WILPF members at World Water Day event

Where Water Flows, Equity Grows: WILPF US Celebrates World Water Day

April 26, 2026

Focus Area

WILPF members and WILPF Executive Director Linda Low gather at a World Water Day event in Durham, NC on April 11.

By Lucy Lewis, WILPF Triangle Branch member, and Linda Low, WILPF US executive director

For many years, the WILPF Triangle (NC) Branch has organized annual World Water Day events. This year’s celebration, held on April 11 at Twin Lakes Park in Durham, NC, was sponsored by WILPF’s Triangle Branch, Triangle Raging Grannies, and the Blue Ridge Environmental Defense League (BREDL). The theme, “Where Water Flows, Equity Grows,” set the tone for a powerful gathering. 

We were honored to welcome Linda Low, WILPF US executive director, as a featured panelist. She was joined by Jason Torian, a community organizer with BREDL who has led efforts against pipelines and data centers, and Dr. Susie Crate, a climate change researcher who studies its impact on Indigenous communities in Siberia and Canada. The program featured a land acknowledgment, a water blessing, and children’s activities. We are pleased to share Linda’s inspiring presentation below.

Why Water Justice Matters – Linda Low

Every day, we confront a simple truth: water is life—and for millions, it is out of reach. Even here in the Triangle, where most of us can turn on a tap, access to clean water is shaped by infrastructure, policy, and environmental risk. For 111 years, the Women’s International League for Peace and Freedom US (WILPF US)—and for 91 years, our Triangle Branch—has worked to build peace rooted in justice. Because peace is not just the absence of war—it is the presence of dignity, equity, and access to the resources that sustain life, starting with water.

Many of us have experienced a temporary water outage. Now imagine if the girls and women in your household had to walk hours each day to fetch water. This is reality for millions worldwide. Women and girls bear the disproportionate burden of water scarcity, sacrificing time, education, and economic opportunity simply to meet basic needs.

In humanitarian crises, water is always the first priority. Within the first 24 hours, responders work to restore water and sanitation—because without it, survival is at risk. We know what happens when water systems fail. We also know what happens when they are contaminated.

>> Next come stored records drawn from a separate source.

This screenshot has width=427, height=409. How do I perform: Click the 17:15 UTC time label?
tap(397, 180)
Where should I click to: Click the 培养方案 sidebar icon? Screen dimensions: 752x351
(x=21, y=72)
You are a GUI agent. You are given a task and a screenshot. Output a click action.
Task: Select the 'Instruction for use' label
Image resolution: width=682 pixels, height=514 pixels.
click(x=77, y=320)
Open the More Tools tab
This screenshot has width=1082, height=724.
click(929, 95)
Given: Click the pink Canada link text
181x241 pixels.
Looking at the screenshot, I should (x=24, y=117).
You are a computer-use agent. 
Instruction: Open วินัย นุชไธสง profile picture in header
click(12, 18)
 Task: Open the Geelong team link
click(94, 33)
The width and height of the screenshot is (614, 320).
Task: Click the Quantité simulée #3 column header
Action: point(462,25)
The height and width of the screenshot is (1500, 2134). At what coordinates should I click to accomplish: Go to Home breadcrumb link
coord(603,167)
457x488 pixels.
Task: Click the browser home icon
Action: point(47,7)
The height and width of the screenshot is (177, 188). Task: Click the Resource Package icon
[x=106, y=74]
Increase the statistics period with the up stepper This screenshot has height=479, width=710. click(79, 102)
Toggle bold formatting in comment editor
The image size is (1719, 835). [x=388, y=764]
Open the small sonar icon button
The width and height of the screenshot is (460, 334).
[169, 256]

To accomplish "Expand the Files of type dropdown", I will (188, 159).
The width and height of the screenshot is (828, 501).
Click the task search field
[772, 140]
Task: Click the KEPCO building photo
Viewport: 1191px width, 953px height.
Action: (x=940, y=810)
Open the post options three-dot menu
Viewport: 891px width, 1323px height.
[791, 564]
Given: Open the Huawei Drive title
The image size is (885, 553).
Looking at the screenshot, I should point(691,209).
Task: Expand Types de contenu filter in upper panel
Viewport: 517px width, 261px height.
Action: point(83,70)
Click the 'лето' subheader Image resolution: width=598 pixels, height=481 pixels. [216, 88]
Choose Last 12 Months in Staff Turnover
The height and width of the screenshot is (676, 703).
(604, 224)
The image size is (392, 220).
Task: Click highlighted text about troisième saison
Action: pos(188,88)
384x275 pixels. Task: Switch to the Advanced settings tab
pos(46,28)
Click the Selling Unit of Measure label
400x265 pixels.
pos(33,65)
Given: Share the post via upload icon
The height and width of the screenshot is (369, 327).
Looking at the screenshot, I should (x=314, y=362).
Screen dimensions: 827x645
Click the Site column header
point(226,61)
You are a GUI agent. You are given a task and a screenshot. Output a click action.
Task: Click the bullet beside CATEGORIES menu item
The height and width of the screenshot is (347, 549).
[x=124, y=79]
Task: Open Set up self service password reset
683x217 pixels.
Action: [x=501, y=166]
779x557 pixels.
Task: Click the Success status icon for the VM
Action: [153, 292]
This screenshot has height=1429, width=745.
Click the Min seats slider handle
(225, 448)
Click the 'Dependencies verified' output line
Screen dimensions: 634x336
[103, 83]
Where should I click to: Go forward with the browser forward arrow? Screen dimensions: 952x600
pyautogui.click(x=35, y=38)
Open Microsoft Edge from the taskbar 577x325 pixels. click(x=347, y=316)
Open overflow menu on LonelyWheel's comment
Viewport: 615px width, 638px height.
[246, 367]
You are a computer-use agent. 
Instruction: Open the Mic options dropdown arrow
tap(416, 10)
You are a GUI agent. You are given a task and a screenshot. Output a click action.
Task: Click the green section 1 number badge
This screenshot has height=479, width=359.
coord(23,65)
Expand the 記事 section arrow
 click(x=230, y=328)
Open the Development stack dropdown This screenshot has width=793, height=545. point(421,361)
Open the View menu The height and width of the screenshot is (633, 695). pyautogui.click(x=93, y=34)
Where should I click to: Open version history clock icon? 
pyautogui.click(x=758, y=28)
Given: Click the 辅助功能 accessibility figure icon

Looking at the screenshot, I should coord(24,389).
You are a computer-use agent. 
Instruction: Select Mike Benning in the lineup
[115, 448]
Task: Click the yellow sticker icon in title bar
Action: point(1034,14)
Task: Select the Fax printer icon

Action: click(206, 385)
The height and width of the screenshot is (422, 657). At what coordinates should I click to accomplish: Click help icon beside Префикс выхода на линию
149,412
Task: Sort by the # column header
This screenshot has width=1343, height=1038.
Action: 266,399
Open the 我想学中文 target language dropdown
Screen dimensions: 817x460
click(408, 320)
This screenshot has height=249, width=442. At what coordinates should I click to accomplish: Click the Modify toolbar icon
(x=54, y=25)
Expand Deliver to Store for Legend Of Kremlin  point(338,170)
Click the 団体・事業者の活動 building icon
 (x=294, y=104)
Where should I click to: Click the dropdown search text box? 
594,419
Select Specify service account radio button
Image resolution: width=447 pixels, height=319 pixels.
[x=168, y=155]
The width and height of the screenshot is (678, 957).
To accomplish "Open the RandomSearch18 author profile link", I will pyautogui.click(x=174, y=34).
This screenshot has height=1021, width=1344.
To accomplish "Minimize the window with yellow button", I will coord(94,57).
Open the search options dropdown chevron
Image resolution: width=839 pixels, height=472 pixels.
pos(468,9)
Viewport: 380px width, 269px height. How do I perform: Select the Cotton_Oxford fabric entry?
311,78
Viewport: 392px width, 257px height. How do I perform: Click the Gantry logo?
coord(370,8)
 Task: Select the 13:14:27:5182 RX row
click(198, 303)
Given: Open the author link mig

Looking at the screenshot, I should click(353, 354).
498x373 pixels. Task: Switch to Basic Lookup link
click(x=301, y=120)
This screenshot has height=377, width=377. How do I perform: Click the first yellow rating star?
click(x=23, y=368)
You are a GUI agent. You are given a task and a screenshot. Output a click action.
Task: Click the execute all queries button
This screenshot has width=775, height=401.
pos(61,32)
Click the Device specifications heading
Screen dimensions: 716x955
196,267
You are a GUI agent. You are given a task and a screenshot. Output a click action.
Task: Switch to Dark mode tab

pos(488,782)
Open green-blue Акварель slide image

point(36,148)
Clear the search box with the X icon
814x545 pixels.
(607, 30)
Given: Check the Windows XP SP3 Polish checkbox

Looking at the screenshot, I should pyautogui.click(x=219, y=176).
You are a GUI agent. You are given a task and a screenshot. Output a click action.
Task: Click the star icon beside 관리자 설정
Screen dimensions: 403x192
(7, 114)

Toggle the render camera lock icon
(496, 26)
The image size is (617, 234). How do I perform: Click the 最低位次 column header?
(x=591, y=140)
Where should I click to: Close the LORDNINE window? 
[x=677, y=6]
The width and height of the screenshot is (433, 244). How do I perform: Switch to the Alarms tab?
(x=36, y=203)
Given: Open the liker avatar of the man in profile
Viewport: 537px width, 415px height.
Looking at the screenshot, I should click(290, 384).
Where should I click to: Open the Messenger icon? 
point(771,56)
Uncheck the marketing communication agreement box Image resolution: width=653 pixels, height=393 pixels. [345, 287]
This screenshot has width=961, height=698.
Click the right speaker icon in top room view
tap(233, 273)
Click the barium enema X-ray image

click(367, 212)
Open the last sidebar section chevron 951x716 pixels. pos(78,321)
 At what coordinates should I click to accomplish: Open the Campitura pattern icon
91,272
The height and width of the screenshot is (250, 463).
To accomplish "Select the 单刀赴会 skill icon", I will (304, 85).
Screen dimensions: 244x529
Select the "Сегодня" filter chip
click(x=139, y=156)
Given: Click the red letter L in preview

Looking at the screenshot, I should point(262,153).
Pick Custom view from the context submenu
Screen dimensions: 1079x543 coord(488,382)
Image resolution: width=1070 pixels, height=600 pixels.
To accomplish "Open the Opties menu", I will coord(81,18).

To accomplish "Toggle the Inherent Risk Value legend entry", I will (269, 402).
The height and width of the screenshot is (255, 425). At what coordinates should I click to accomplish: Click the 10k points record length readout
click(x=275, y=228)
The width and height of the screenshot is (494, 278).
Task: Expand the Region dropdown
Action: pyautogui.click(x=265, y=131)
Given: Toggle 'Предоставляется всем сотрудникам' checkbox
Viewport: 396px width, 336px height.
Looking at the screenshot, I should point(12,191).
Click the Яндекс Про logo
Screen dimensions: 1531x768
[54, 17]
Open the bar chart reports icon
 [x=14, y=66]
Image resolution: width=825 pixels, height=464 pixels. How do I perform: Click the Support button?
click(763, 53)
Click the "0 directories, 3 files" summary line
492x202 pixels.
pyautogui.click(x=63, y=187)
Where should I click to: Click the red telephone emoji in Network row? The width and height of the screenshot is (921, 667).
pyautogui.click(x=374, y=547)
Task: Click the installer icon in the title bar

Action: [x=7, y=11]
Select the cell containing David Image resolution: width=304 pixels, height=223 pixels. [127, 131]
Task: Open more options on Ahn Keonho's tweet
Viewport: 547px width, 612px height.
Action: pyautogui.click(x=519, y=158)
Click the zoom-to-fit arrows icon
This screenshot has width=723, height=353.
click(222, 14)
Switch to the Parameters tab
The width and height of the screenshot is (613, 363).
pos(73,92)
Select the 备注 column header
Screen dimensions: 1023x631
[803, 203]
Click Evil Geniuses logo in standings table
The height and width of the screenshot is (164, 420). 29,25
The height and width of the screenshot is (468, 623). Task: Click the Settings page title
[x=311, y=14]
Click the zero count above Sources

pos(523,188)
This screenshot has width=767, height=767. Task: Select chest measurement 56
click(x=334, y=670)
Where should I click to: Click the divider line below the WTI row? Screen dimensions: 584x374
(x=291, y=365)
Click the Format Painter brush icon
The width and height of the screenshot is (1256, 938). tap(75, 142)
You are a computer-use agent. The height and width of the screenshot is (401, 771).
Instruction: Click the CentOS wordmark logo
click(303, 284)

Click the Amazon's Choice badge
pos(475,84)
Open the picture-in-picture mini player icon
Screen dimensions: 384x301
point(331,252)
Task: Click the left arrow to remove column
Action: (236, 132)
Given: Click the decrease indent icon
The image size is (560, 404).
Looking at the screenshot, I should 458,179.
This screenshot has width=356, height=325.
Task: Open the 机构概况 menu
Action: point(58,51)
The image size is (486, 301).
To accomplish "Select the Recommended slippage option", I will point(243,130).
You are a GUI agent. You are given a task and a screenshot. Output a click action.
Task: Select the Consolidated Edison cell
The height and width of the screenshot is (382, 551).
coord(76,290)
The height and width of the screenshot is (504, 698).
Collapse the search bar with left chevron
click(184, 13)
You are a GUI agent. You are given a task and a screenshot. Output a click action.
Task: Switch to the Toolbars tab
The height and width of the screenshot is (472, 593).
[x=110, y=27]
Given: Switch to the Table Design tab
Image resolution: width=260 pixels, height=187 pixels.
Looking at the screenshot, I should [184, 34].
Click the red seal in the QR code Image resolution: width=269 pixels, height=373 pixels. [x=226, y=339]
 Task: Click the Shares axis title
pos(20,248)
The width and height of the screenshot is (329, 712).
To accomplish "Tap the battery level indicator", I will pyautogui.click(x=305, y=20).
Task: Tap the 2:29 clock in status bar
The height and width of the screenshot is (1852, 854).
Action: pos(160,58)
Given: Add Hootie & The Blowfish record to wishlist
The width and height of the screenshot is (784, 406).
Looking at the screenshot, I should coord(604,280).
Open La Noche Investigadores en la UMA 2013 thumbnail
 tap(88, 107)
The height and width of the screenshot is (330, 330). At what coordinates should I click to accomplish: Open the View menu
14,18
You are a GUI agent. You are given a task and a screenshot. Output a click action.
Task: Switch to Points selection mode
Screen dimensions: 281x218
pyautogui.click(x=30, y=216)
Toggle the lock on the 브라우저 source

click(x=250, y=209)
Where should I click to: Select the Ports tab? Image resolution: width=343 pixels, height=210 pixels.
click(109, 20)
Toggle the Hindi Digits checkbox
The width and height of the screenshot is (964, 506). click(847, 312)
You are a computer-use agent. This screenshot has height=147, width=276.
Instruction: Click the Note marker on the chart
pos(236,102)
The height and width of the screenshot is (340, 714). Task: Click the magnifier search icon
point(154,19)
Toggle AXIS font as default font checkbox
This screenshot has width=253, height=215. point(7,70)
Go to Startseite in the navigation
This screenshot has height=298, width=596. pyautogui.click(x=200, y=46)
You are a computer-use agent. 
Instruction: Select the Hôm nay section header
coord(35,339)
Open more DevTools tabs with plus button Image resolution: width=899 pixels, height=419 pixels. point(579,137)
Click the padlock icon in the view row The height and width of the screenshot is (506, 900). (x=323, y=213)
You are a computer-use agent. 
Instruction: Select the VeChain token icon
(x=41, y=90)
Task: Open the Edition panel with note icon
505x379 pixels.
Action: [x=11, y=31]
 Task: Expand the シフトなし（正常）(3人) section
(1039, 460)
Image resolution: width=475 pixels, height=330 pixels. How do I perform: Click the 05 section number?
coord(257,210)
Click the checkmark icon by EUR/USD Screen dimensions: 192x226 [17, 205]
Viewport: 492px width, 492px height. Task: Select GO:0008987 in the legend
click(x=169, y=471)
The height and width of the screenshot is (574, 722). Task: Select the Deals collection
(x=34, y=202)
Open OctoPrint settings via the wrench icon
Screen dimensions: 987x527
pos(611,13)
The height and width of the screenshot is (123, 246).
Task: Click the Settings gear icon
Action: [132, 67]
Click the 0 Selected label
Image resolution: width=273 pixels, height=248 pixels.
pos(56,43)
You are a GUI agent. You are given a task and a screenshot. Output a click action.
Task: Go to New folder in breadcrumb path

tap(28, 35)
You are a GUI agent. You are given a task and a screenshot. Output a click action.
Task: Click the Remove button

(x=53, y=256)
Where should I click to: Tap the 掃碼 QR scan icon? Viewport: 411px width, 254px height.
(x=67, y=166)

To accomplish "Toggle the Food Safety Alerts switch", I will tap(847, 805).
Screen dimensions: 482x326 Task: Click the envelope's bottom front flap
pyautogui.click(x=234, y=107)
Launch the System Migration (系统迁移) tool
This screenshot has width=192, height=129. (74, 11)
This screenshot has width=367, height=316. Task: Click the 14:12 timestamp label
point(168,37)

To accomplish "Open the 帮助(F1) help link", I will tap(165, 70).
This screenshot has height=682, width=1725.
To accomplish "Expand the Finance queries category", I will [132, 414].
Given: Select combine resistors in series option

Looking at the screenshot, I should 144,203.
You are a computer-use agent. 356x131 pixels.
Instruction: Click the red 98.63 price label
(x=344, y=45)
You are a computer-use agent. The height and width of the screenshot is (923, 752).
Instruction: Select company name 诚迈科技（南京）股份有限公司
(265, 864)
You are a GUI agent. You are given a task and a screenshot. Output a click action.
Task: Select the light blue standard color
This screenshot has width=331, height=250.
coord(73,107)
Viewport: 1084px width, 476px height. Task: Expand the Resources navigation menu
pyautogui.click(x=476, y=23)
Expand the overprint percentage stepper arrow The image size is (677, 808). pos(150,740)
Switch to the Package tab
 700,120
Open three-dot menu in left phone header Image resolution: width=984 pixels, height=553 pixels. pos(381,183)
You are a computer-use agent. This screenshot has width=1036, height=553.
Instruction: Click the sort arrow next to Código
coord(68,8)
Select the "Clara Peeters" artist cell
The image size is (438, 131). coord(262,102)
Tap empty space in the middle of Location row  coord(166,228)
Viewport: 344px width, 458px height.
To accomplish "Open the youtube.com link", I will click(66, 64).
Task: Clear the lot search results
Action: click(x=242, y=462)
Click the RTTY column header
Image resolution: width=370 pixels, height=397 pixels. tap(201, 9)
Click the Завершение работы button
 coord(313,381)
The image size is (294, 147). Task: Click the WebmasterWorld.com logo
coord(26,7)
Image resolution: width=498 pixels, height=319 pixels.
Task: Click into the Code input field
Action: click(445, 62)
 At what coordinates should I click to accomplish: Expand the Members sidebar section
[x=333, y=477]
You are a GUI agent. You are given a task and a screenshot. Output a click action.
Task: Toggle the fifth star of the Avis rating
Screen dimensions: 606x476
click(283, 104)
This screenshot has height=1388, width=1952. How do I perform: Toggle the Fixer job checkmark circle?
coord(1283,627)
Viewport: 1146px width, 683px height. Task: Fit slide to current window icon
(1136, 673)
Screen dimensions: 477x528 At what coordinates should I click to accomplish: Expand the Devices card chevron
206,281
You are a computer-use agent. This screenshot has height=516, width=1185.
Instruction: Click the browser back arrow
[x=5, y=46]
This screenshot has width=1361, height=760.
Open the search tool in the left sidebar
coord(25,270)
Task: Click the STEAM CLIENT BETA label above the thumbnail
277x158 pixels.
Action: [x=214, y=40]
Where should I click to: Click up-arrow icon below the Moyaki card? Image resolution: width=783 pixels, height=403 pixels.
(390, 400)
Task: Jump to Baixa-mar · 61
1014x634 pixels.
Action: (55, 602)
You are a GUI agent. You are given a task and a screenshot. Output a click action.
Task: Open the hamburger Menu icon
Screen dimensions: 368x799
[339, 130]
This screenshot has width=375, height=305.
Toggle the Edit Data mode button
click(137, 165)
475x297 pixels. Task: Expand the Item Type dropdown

Here in North Carolina, we have seen how fragile water safety can be. PFAS “forever chemicals”—linked to industrial and military activity—have contaminated drinking water across the Cape Fear River basin, impacting communities from Greensboro to Wilmington. Residents have faced long-term health concerns, uncertainty, and the burden of navigating a system that allowed contamination in the first place. When water is poisoned, the consequences ripple through families, communities, and generations.

Years ago, standing in a deserted village near Fukushima with the Red Cross after the nuclear disaster, I witnessed the long shadow of environmental destruction: contaminated soil stacked in black bags, radiation levels monitored by hand, and entire communities unable to return home. Water, soil, and ecosystems—once sources of life—had become sources of harm. The lesson is clear: when we poison our environment, we poison ourselves.

Today, that reality continues in less visible but equally dangerous ways. WILPF’s Military Poisons program has documented widespread PFAS contamination linked to military exercises. US Department of Defense data shows more than 600 military sites have contaminated surrounding communities. These toxic chemicals are linked to reproductive harm, hormone disruption, and pregnancy complications—disproportionately affecting women.

The water crisis is not only about scarcity or contamination. It is about power.

Who makes decisions about water? Who controls resources? Who bears the burden—and who benefits?

At WILPF, we use feminist peace analysis to understand that water injustice is interconnected with militarism, environmental destruction, and economic inequality. Solutions require more than technical fixes – they require shifting power.

Women’s leadership changes outcomes. Research shows that when women are more equally represented in government, environmental policies are stronger and more effective. Yet major environmental organizations in the US remain overwhelmingly white and male-dominated in leadership. If women—especially those most impacted—were leading water policy and environmental decision-making, how might our systems look different?

We believe the answer is clear.

We need more women—and more gender-expansive people—at decision-making tables, shaping policies that are collaborative, long-term, and grounded in community realities. Because a world where women carry the burden but not the power is not democratic.

Water justice is not just about access. It is a human right. It is foundational to public health, economic stability, and peace. War destroys water infrastructure, contaminates ecosystems, and deepens inequality—while women, often as caregivers, carry the heaviest burden.

This Earth Month, we call for action:

  • Protect water.
  • Treat it as a human right.
  • Center women in decision-making.
  • Build systems rooted in care, equity, and shared power.
  • Because peace is not possible without water.
  • And lasting peace is not possible without women leading the way.